Directions for this task:
Collect every line of the records below that contains the word "computer".

(Dataset records)
──────────────────────────────

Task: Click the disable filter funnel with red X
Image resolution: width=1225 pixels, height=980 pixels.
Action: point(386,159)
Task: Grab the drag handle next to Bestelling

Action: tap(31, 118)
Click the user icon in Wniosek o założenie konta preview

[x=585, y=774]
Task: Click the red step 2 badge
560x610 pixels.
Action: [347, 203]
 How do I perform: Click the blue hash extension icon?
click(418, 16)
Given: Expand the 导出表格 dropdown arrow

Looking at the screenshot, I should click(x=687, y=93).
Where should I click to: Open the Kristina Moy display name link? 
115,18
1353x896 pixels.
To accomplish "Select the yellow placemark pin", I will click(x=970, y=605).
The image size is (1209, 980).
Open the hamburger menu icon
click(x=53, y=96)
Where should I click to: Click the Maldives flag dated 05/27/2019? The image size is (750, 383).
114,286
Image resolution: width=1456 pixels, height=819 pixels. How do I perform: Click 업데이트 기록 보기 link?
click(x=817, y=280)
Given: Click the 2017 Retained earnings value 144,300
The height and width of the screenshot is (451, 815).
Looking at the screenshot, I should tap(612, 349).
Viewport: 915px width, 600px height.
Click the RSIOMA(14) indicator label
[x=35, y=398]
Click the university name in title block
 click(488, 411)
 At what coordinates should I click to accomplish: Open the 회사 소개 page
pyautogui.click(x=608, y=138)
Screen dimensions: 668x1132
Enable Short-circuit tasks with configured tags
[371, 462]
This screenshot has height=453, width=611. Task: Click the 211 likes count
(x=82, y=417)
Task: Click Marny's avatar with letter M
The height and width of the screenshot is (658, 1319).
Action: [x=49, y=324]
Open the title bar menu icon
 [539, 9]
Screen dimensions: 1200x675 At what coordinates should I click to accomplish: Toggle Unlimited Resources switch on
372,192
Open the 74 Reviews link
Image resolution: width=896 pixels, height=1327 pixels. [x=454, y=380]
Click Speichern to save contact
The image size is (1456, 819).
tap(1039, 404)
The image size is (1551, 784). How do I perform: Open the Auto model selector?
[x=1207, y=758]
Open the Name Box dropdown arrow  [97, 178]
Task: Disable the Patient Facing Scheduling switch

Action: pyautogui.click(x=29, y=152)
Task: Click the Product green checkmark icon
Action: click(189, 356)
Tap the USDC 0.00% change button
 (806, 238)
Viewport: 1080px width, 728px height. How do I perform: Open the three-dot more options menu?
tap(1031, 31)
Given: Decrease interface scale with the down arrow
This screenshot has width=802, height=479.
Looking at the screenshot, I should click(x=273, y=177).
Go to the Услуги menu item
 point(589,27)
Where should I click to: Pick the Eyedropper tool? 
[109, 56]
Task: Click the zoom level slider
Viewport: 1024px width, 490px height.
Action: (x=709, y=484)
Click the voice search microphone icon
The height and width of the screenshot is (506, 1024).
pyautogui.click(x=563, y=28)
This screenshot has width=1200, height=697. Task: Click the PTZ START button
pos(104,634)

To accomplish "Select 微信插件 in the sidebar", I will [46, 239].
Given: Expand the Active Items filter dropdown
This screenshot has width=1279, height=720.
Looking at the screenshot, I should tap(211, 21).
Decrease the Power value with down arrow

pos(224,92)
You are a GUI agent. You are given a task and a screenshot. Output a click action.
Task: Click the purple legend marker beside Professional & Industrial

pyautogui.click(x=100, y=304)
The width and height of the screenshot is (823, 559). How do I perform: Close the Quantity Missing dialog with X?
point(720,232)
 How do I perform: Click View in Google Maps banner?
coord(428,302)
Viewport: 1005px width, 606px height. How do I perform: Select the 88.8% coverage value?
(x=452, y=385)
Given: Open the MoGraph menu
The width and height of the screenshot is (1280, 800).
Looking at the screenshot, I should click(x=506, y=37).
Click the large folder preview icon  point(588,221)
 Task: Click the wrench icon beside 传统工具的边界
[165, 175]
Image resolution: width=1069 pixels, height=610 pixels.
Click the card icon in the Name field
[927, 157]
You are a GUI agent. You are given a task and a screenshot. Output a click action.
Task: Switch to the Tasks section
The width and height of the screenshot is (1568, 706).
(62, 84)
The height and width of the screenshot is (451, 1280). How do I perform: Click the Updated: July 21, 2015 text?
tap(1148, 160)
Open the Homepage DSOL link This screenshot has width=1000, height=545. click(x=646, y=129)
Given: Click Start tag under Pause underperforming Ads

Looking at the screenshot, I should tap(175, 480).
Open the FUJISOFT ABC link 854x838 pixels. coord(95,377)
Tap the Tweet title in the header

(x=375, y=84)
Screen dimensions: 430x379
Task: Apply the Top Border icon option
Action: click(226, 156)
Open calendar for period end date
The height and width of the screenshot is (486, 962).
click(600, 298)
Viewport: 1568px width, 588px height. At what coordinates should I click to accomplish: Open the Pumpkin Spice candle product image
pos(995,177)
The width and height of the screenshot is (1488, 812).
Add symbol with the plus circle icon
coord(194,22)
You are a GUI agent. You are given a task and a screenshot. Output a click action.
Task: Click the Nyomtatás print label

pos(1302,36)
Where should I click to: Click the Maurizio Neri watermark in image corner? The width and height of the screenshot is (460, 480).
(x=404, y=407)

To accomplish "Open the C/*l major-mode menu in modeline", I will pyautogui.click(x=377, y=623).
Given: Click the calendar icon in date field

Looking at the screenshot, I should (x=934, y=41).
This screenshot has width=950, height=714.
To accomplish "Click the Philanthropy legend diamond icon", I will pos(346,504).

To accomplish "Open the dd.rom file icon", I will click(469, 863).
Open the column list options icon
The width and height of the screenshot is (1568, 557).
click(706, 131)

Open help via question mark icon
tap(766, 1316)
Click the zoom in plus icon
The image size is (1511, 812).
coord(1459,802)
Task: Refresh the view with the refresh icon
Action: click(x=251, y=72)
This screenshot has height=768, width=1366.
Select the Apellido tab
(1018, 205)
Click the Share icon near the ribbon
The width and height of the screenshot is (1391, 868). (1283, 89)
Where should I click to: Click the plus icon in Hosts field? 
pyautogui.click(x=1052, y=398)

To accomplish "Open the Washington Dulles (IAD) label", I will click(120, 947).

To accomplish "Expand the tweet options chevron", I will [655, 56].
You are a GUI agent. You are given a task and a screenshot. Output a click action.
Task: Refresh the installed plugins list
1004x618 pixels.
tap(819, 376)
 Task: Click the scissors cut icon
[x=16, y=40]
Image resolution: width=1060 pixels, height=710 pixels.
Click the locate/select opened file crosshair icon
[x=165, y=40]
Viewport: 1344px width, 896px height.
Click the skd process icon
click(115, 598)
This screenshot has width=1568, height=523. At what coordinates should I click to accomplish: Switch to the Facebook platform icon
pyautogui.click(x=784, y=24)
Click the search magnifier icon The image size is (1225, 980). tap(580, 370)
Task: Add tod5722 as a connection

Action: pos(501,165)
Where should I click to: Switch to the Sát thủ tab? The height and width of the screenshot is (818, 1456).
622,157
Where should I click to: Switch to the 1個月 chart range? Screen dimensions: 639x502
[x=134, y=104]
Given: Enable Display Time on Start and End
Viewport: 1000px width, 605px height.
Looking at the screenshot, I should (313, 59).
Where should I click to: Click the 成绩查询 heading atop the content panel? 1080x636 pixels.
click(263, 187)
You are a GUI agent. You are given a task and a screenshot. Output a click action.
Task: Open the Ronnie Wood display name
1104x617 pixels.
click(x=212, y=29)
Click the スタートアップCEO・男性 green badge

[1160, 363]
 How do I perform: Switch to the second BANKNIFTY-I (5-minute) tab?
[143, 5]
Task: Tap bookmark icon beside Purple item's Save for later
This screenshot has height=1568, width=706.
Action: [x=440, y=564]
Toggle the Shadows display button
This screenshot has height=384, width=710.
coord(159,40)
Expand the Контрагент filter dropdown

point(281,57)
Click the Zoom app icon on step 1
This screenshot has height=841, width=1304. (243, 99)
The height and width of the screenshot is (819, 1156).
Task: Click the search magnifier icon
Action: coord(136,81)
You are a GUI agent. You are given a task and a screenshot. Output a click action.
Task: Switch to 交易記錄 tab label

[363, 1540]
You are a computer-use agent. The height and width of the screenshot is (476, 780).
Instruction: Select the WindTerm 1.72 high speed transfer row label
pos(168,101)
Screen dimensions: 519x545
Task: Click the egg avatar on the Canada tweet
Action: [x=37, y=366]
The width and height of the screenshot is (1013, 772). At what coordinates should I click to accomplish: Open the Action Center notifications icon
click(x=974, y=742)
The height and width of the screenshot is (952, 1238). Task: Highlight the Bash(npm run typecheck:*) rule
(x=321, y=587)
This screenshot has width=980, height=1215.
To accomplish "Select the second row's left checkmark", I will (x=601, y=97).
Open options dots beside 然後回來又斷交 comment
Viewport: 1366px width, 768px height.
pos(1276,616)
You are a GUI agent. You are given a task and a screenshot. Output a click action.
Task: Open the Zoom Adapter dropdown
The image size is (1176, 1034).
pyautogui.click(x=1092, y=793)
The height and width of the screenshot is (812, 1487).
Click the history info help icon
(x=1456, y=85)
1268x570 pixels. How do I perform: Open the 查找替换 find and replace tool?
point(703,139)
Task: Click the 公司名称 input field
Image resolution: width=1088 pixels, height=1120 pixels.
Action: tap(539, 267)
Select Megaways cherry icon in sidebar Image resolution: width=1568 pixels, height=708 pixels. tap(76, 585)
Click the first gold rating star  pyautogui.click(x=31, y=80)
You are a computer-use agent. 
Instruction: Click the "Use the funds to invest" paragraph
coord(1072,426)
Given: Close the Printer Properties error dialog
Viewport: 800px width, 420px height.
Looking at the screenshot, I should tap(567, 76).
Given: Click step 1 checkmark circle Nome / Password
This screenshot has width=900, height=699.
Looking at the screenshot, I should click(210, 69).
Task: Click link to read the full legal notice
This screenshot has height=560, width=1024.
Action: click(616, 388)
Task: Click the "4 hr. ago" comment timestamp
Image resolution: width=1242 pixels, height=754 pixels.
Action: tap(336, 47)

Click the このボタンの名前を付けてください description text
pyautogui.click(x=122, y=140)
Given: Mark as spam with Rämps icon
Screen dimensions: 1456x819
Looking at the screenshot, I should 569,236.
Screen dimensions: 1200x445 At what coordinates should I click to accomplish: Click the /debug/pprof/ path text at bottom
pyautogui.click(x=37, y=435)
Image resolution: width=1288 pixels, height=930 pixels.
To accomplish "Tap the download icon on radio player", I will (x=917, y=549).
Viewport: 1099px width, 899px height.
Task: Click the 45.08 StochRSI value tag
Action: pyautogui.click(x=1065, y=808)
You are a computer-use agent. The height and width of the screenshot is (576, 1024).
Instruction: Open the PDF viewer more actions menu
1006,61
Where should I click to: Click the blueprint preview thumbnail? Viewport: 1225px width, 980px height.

──────────────────────────────

Response:
You are a computer-use agent. The height and width of the screenshot is (476, 780).
You are a computer-use agent. 
You are a computer-use agent. The height and width of the screenshot is (576, 1024).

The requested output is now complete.